Until the establishment of Kells Lane Primary School in 1895, education provision in Low Fell relied largely upon the contribution of local residents such as Thomas Wilson, whose literary rooms on Durham Road provided classes for residents. There are now several schools in the suburb.

Low Fell has three primary schools - Kells Lane Primary School on Kells Lane, St Peter's RC Primary School on Dryden Road, and Oakfield Infant and Junior School on Chowdene Bank. Kells Lane Primary, St Peter's RC Primary and Oakfield Infant School were all rated 'Outstanding' in their most recent Ofsted inspections; Oakfield Junior School was rated 'Good'.
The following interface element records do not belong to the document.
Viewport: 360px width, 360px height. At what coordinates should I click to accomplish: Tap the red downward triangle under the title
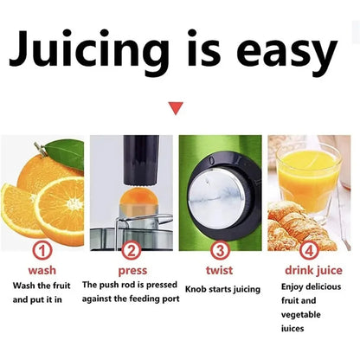click(x=176, y=108)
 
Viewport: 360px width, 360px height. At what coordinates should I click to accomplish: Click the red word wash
click(x=43, y=270)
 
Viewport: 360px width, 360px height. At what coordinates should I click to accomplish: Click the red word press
click(x=132, y=270)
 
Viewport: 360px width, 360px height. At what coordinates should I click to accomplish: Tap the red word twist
click(x=220, y=270)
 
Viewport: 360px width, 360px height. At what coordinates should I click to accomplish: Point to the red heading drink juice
click(x=309, y=270)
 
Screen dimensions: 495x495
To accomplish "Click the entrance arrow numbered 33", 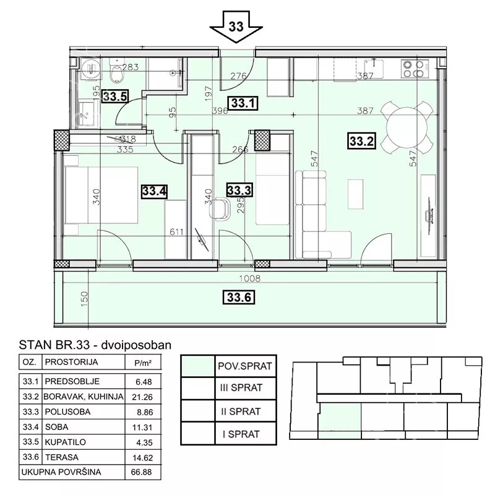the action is point(236,27).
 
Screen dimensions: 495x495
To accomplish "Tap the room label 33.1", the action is point(243,103).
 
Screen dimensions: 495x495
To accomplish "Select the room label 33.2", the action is point(362,141).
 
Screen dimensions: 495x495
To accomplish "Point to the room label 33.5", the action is point(115,96).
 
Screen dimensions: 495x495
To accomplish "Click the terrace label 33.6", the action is point(239,297).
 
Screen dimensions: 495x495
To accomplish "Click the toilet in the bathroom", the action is point(116,71).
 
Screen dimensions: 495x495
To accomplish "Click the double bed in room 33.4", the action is point(101,195).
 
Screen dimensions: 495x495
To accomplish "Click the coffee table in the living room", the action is point(355,194).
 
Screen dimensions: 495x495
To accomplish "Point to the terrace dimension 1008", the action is point(250,278).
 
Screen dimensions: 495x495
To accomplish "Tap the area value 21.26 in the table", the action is point(142,397).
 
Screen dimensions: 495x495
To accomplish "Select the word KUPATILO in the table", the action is point(66,442).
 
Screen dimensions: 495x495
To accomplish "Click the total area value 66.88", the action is point(142,472).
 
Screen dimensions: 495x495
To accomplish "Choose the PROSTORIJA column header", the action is point(71,362).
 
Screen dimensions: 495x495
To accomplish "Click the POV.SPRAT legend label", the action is point(245,366).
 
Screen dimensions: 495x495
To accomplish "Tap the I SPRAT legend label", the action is point(241,434).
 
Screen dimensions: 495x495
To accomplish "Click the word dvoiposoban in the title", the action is point(136,345).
At secondary level, Grace College is situated on Saltwell Road South and was rated by Ofsted in 2018 as 'Inadequate'. Low Fell also falls within the catchment areas of certain secondary schools in other areas of Gateshead, such as the selective state school Emmanuel College in Lobley Hill which was rated 'Outstanding' in 2013, and Cardinal Hume Catholic School in Beacon Lough, which in 2014 was also rated 'Outstanding'.

Low Fell also has two specialist schools for students with additional educational needs. The Cedars Academy on Ivy Lane is a school for students aged 3–19 with a range of special educational needs and was rated 'Good' in 2012. The Dryden School on Shotley Gardens caters for students aged 11–19 with severe or profound multiple learning difficulties and was rated 'Outstanding' in 2015.